**やること**.
• a. 東洋医学についての文章で、筆者が子供の頃に銭湯でよく見かけたのはどんな人か。
• b. 東洋医学についての文章を、最後の文の後から続けてください。

**抜粋**.

= = = = =

そこで家族のものに釘を焼いてもらい、温度の低下したところで
彼の指示した部位へ釘をグイーッと深く刺した。
すると本来彼はその釘を刺したことによる痛みに悲鳴をあげると思われたが
意に反し、彼の口からは安堵のため息洩れた。
同時に少量の出血はあったがその傷が癒える頃には
胃痛を感じることはなくなっていた。


<私の解説>
 釘(針)がその部位に到達した時、脳は第二の外傷を受けたと感じ、新たにより強力な自然治癒力を供給することにより痛みが緩和し、また釘の傷跡を治すためにも長期間にわたり強力な自然治癒力がその潰瘍部位へと供給されたためと考える。

 私が子供の頃(40~50年前)銭湯へ行くと背中に大きなお灸の跡のある年配の人をよく見かけたものです。そのタイプのお灸は虚弱体質の人や病中・病後、体力低下を感じる人に行われ長い間(怖らく何千年も)副作用なしに体力回復法として日常活用されてきました。
 事実、東洋医学的見地からしてもお灸は著しく白血球が増加するため、お灸の跡が癒えるまで長期的に強力な自然治癒力が働き、個々の症状・病気を区別することなく、体全体を丈夫にし、自然治癒力をより効率よく発揮させる適切な方法に間違いありません。

 しかし今は21世紀。出来れば皮膚にあのような灸跡を残さず、同様の効果を認められる治療法の出現を期待しています。

 以上のようなことを例に挙げれば限りがありませんがこのような多くの経験からの情報を村同士で交換し合ったりして徐々に蓄積され“知恵袋”として伝承されてきたのでしょう。

 そしてある日、中国の皇帝は彼の医師団に知恵袋を集めさせ針治療の知識や薬草や鉱物、動物の臓器の効用等の文献をまとめ上げさせました。

 また、我々はここ100年、西洋医学の恩恵を受け伝染病の恐怖から開放されたり、めざましい外科手術の発達により以前では助からなかった病気からも救命されたことも事実です。

 それと同時に、あまりにも多くの西洋医学による利益を見せ付けられてしまったために我々の先祖から伝承されてきた本来西洋医学では得意とされない病気でさえも西洋医学のお医者様に治させようとしている昨今です。

 しかし幸運なことに我々は21世紀に生きているのですから、先祖が二本足歩行を開始して以来の多くの経験の上に成り立つ知識と現代の先端医療の優れた部分を双方取捨選択して健康で快適な生活を送る権利を持っているのです。

 例えば女性がファッション雑誌で気に入ったヘアスタイルを見つけ、その部分を切り取り、床屋さんへ行きオーダーしても、彼らにとってはなかなか難しい注文です。しかし、美容室へと行けばそのヘアスタイルに近づくことは床屋へ行くよりも近道なのです。

= = = = =

**データ欄**.
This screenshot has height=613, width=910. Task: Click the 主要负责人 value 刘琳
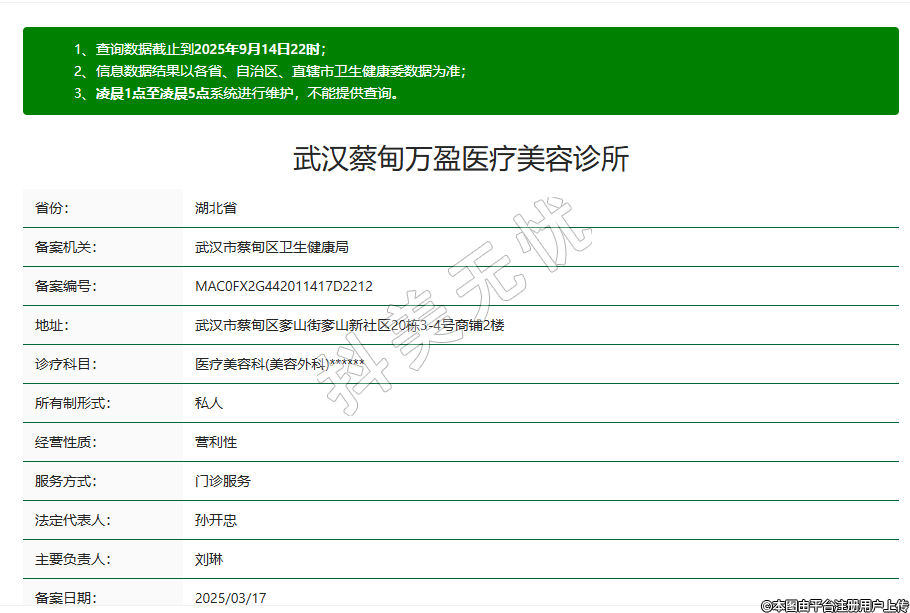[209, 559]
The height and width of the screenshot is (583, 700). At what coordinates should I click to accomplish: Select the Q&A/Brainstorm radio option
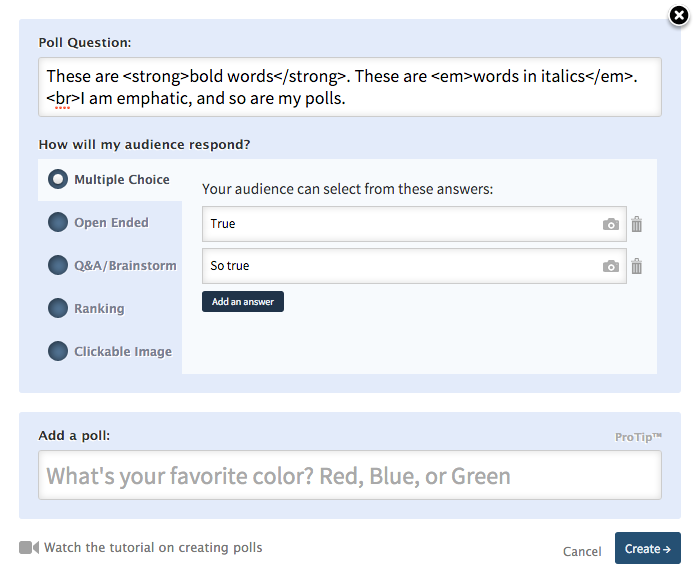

= = = = =

**以下が解答**.
• a. 背中に大きなお灸の跡のある年配の人。

• b.
 患者さんが医者に掛かる時も同様で、最新の設備の整った病院でアメリカやヨーロッパから勉強して、最近帰国したDr.がその最新の技術を以って治療にあたれば、『何処へ行っても治らなかった病気も治してくれる』…そんな夢を持つ患者さんも少なくないでしょう。

 しかし事実は美容室と床屋さんの例えのように(餅屋は餅屋)があるのです。針治療単独で治るもの、針治療と漢方薬により治療せしめるもの、西洋医学的な治療が優れるもの、又は、針治療を西洋医学の治療法を組み合わせる方法です。

 事実、前段の話のように、臓器の機能を回復させるために針治療を行いながら薬を投与すれば、薬の吸収効率を格段に上昇させまた副作用の危険性も低くなります。

 私の話に眉をひそめている方もいらっしゃることと思います。

 もう一度言わせてください。

 19世紀多くの人々は様々な伝染病から命を落としました。一時的に回復はしても最終的には残念な結果になってしまった例も未知数です。それはまだワクチンが発明されていなかったからです。

 また、宗教的な理由であり解剖学の発達が遅れたため簡単な手術さえ受けることが出来ず、命を落とされた数も計り知れないでしょう。

 針治療はワクチンや外科手術の代わりとなることは出来ません。しかし、外科手術や、化学療法などを受けて、体力の低下した状態をいち早く回復させる力を供給することは可能です。

 現在はあまりに西洋医学が発展しすぎたために長い間伝承されてきた東洋医学が忘れ去られています。そして、わずか100年前までは病人は当たり前に針治療を受け
痛み、しびれ、麻痺、痒み等の症状に対する治療や弱った臓器の機能を上昇させ、又、食物(薬を含む)の吸収効率を上げる方法を行っていました。

 ところが現代はどうでしょう。病人の吸収効率の低下した体に薬や補助食品などを摂らせているだけなのです。針治療は直接弱った臓器の機能を回復させ且つ副作用の全くない治療法です。西洋医学の治療を受けながら、たくさんの薬を飲みながらなかなか症状の改善が見られない場合、残念ながら難治性の病気に見舞われてしまった場合、針治療の存在を思い出してください。

 大分眠くなってきていると思いますが、モーチョットだけ頑張って下さい。

 現在、私はアメリカの針灸免許資格者の2年毎の免許更新講習会の講師の職にあり、更新者は30時間の受講を義務付けられています。私の30余年の経験(治療回数230,000回以上)から築き上げたこの地球(ホシ)で一番の針治療法を(少なくとも私はそう信じています)自分の講習会でやって、見せて、やってもらうワークシップ型の従来にはない講習会に集まった人がすぐに自らの治療に取り入れられるものを教えていこうと思っています。

 そしてそれがいずれ、必ずや世界の針治療の基本となることを信じています。

 では何故アメリカなのか…?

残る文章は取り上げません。